I would think from just Calc II, that you could see why you can use integration to find volumes though, and why derivatives can be used to find the velocity and acceleration, by just thinking of things as infinitesmals.

 

[FrogPad]

Also Strang (awesome MIT professor) has a free calculus book that you can check out. (Maybe your calc book isn't any good).

http://ocw.mit.edu/ans7870/textbooks/Strang/strangtext.htm

 

[matt grime]

Why do you need anything to tell you why the rate of change of displacement with respect to time is velocity? I mean, that is what the definition of velocity is. If I want to find the speed at time t of something what do I do? I try and look at the average speed over some interval containing t, and then I let the interval get smaller and smaller to get a better idea of the 'instantaneous' speed at time t. Well, that *is* taking a derivative.

Integrals *are* defined to be areas.

And if you think about it its reasonably clear the rate of change of area under the graph of f is f (ie if you integrate something then differentiate it you get back to where you started).

 

[HallsofIvy]

Now that you have completed Calculus II it might be a good idea to go back and reread the first sections on limits and the derivative again! Often, after you are more comfortable with the later sections, the first concepts start to make more sense.

 

[matt grime]

Seeing as I said it is clear why the derivative of the integral of f(x) is f(x) I suppose I should justify that in case someone doesn't believe me.

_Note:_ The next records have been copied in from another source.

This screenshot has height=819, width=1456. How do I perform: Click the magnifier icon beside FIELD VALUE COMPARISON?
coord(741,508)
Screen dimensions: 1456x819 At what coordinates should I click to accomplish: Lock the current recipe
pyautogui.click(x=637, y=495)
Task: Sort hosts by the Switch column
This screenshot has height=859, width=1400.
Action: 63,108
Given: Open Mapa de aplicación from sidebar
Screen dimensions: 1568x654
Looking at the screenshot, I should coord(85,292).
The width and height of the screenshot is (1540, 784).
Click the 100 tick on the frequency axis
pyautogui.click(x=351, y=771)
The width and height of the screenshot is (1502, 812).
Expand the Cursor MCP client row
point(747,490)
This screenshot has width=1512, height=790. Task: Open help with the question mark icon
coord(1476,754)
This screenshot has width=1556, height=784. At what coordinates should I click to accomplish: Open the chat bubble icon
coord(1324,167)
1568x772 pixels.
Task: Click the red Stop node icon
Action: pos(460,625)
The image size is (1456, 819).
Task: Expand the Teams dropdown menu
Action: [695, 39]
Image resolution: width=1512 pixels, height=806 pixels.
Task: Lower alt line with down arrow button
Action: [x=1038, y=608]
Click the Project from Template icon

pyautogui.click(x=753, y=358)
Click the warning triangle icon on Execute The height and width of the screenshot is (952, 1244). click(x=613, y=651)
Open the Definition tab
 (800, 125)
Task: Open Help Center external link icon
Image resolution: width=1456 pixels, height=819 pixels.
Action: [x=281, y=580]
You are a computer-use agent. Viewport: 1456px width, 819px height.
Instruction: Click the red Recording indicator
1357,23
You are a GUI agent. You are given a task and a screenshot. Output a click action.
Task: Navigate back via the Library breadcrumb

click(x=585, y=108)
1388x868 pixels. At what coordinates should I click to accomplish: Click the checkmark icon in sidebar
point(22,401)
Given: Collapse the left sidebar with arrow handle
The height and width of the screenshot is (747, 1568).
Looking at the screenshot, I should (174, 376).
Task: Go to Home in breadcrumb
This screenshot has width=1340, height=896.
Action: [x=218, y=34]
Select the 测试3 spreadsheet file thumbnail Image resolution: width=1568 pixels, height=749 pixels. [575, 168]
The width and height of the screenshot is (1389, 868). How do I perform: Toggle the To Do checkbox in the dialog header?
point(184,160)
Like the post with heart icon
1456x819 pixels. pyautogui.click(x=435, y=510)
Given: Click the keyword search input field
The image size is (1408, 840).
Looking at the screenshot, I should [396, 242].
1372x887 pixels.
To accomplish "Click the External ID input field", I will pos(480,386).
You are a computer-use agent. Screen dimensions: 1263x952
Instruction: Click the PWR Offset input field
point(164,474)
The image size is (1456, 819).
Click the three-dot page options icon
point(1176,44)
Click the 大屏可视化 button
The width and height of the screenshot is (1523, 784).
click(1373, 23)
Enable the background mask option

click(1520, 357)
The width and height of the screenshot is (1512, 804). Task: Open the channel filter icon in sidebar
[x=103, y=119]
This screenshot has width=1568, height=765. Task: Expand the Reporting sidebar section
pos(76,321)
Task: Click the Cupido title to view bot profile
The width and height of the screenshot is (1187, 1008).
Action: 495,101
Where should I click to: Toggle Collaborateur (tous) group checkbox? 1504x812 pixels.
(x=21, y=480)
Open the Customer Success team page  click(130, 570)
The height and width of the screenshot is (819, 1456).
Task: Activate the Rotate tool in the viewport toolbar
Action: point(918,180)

Let's say we've integrated f(t) from 0 to x, call that I(x). What is the integral from 0 to x+h for some small h? Well, it's obviously approximately I(x)+hf(x), that is the area approximately is what we've got already plus a something that is going to be very close to a rectangle of height f(x) and width h (draw a picture). Thus f(x) is I'(x). It's also clear from this description why we require f(x) to be continuous for this to be true, ie so that that claim about being approximately a rectangle is true with error E(h,x) and that this tends to zero as h tends to zero.